Noms de fleurs modernes. — Le catalogue des Etablissements Horticoles Bruant à Poitiers (Vienne) contient des noms de fleurs à la fois modernes et inattendus.

Voici des balisiers à grandes fleurs dénommés Auguste-Dorchain, Ed. Saglio, et Arvède-Barine.

Le Sidaner, Matisse sont des cannas à fleurs blanches.

Arsène-Alexandre et Max-Maurey sont des cannas nains de 1914.

La duchesse de Rohan, l'acteur Dorival et le professeur Maspéro sont des chrysanthèmes d'élite de la 3e série, tandis que MM. Léonce-Bénédite et Camille Mauclair ne sont que des chrysanthèmes précoces.

M. Léon Bailby est un chrysanthème « à grosse fleur échevelée, rose frais, centre safran ». M. Romain Coolus est une « grosse fleur incurvée-recurvée rouge cramoisie uniforme » à laquelle d'aucuns préfèrent M. Riciotto Canudo, « globulaire incurvée d'un beau rose giroflée », ou bien M. Eugène Montfort, « fleur chiffonnée rose magenta sur fond doré », quand ce n'est pas Mme Aurel, « grosse fleur régulière, jaune vif », auxquels il ne faudrait pas sacrifier l'héliotrope nommé Jeanne Dortzal, « plante robuste, très fortes ombelles, fleurs blanches légèrement liliacées au déclin, très odorantes ».

(« Echos », Mercure de France, 1er juin 1917, p. 571.)

Autour de La Jeunesse. — Un jour, au Napo, La Jeunesse se prend d'une grande querelle avec Tristan Bernard qui, excédé, lui répond : « Après tout, étant donnée votre tribu, vous n'auriez été qu'un vulgaire ânier d'lsacchar, tandis que moi, j'aurais eu droit à deux tombeaux à Jérusalem. »

Le soir de la répétition générale de l'Amazone d'Henri Bataille, La Jeunesse parlait avec un unijambiste de la guerre dont il goûtait la fréquentation « à cause, disait-il, qu'il avait déjà un pied dans la tombe ». Ils en vinrent à causer des lendemains de la guerre.

« Je crois, dit La Jeunesse, qu'après la guerre il n'y aura plus de Bataille. »

« Il y a des gens, disait-il parfois, dont le nom prête au ridicule.
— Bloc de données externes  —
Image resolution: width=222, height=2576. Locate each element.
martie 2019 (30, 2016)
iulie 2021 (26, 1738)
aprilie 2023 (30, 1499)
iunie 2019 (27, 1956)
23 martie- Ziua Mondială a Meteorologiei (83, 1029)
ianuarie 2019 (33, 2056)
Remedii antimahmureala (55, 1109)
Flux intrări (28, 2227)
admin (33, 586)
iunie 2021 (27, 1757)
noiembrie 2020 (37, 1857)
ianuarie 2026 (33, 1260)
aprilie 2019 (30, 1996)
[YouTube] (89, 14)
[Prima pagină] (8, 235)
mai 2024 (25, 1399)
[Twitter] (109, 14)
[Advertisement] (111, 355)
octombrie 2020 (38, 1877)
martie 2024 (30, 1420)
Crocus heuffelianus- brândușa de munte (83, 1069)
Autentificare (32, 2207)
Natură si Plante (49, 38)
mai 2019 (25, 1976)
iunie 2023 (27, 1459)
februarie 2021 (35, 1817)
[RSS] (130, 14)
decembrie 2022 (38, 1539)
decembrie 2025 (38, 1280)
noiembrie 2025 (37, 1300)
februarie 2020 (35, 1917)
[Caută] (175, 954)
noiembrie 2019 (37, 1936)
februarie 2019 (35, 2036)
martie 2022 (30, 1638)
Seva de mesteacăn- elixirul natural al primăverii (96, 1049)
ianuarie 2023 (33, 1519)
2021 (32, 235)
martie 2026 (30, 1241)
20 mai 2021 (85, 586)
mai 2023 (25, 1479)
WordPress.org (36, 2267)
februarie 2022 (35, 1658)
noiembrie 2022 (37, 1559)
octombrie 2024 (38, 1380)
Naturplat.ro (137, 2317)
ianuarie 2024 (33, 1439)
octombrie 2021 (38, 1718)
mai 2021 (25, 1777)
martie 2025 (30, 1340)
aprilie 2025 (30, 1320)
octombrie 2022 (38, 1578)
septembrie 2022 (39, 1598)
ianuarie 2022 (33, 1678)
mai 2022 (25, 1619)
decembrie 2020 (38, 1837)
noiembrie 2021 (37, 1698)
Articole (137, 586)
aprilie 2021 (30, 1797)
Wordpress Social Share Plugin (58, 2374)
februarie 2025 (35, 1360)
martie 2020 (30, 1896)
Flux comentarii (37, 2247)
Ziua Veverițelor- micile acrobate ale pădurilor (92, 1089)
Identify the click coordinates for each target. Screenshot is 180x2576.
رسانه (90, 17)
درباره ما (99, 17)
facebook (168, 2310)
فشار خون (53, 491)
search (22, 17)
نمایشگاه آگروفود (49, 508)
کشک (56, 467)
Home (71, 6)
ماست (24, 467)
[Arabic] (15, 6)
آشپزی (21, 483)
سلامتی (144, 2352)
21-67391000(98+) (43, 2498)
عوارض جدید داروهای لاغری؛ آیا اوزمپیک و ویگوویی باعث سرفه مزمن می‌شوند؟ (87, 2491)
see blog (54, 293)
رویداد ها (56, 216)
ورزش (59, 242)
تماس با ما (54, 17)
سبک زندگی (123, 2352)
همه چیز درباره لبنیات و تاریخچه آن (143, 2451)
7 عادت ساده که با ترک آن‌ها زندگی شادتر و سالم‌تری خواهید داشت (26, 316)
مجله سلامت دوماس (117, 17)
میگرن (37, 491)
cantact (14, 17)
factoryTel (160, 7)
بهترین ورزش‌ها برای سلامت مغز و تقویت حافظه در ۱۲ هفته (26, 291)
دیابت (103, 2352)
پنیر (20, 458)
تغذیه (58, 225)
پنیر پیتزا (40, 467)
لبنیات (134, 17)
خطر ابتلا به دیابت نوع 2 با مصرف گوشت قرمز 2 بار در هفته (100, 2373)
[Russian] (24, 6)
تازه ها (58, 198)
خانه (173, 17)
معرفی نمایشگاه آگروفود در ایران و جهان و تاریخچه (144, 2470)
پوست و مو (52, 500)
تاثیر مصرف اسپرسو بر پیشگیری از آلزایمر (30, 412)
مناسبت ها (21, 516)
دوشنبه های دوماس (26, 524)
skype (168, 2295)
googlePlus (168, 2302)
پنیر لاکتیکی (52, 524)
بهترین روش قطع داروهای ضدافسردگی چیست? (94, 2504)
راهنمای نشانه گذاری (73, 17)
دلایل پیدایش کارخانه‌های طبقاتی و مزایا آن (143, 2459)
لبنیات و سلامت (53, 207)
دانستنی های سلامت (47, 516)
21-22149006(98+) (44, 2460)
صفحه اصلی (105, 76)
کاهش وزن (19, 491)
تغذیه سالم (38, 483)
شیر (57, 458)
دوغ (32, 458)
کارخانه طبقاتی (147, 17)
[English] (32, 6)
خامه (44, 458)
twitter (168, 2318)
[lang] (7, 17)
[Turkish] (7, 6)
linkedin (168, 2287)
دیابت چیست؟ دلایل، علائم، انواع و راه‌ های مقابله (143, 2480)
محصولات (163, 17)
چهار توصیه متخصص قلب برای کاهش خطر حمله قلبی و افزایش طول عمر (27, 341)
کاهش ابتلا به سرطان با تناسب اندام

Ils n'ont pour s'en sortir qu'à répondre du tac au tac. C'est ainsi que dans un banquet qu'avaient offert à M. Lépine les petits fabricants de jouets, au dessert, les convives, quelque peu éméchés poussèrent des cris de — Vive Lépine ! — qui ressemblaient plus à une provocation qu'à un hommage, et celui-ci de se lever, le verre à la main, et de s'écrier : — Les convives aussi !

(« Echos », Mercure de France, 1er juin 1917, p.571.)

Une église dévorée par les chiens. — Un fait bien extraordinaire s'est produit au Canada.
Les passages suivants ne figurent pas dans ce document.